Anwohner sind empört

Doch schon jetzt ist es an der Stelle eng. Die Straße hat teilweise nur einen Durchmesser von gut 4,50 Meter. Gerade mit den aktuellen Schneemassen kommen selbst Fußgänger und Autos kaum aneinander vorbei. Die Stelle, an der die zu erhöhende Mauer angrenzt, ist eine der schmalsten Stellen.

Verstärkt wird die Problematik noch durch das Hotel Westerhof, das sich in unmittelbarer Nähe des Grundstücks befindet. Nicht nur Gäste reisen an und ab, auch der Lieferverkehr muss regelmäßig zum Hotel. Ob die mit der erhöhten Mauer noch gefahrlos passieren können?
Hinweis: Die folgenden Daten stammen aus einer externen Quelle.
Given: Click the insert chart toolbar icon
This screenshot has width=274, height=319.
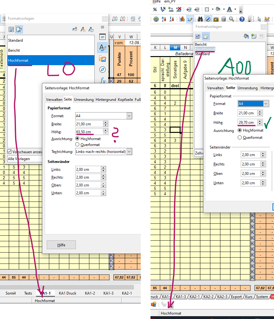Looking at the screenshot, I should tap(182, 19).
Ein Anwohner beschwert sich:

Warum die Mauer nicht zwei Meter nach hinten versetzt gebaut werden muss, das ist ein Skandal. Alle neuen Mauern müssen mit Abstand gebaut werden. Aber diese darf auf der Grundstückskante bleiben. Egal, ob dadurch die Straße verengt wird, oder nicht.
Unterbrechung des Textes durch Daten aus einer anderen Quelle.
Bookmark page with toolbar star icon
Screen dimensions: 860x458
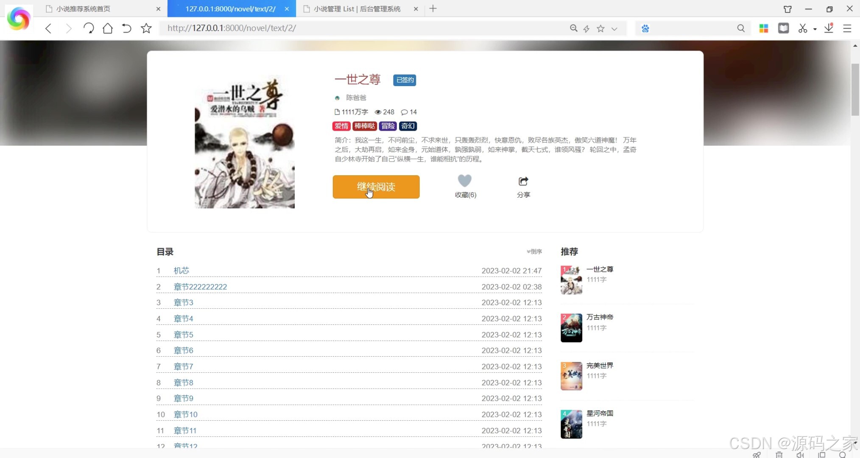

Der Tegernseer dürfte mit seiner Beschwerde allerdings wenig Erfolg haben. Die Leiterin des Bauamtes, Bettina Koch, erklärt auf Anfrage der Tegernseer Stimme: „Die Aussage, dass die Mauer zwei Meter bergwärts versetzt werden müsste, stimmt nicht. Auch Grundstückszäune, Hecken und ähnliches dürfen auf die Grundstücksgrenze gesetzt werden.” Der Engpass wäre daher, so Koch abschließend, auch mit anderen Grundstückseinfriedungen gegeben.